> _TO DO_
#1 In the United Right article below, condense the paragraph that begins "The movement was born in 2014" into a shorter version that keeps its main facts.
#2 Resume the United Right article below, writing on from its last sentence.

> _PAGE EXTRACT_

..........

- Secretary: Massimiliano Panero
- Deputy Secretary: Pietro Ricca
- Founded: 22 March 2014
- Split from: Social Right
- Headquarters: Via Vittorio Amedeo II, 6 10121 Turin
- Ideology: National conservatism Right-wing populism Neo-fascism
- Political position: Far-right^{[citation needed]}
- National affiliation: with Royal Italy (2022)
- European affiliation: Alliance of European National Movements

Website
- nuovaitaliaunita.it

= United Right (Italy) =

The Movement for United Right (Movimento per le Destre Unite), since 2020 also known as New United Italy (Nuova Italia Unita), is a small political party in Italy.

==History==
The movement was born in 2014 on the occasion of the Piedmontese regional election, as the Movement for National Alliance, a federation of The Right, the Social Right, Future and Freedom and I the South. In that competition United Right took the 0.25% of the vote and it didn't elect any regional councillor. The political activity of the movement was then continued by its leader Massimiliano Panero, a former member of Tricolour Flame.

..........

> _INFORMATION SUPPLIED_
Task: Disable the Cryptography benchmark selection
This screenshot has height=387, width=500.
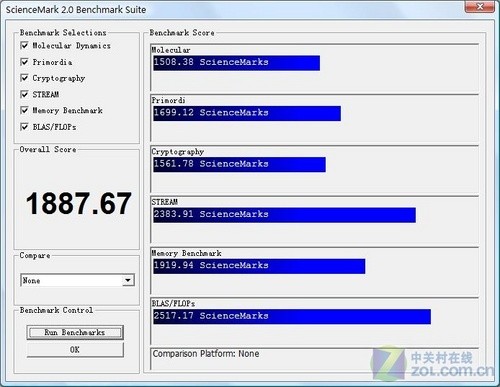Action: pyautogui.click(x=24, y=78)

..........

> _THE RESULTS_
#1 Founded in 2014 for the Piedmontese regional election as the Movement for National Alliance, the movement was a federation of The Right, the Social Right, Future and Freedom and I the South. It won 0.25% of the vote and elected no regional councillor. Its leader Massimiliano Panero, a former member of Tricolour Flame, then carried on its political activity.

#2
In the 2018 general election United Right made an alliance with the movement of Pitchforks and it ran only in some regions for the Senate, getting only 6,229 preferences and the 0.02% of the vote.

In 2019, on the occasion of the European Parliament election, United Right made an alliance with CasaPound. The list is exempt from the presentation of the collection of signatures as it is a member of the AENM, represented in the European Parliament by the Hungarian MEP Bela Kovacs.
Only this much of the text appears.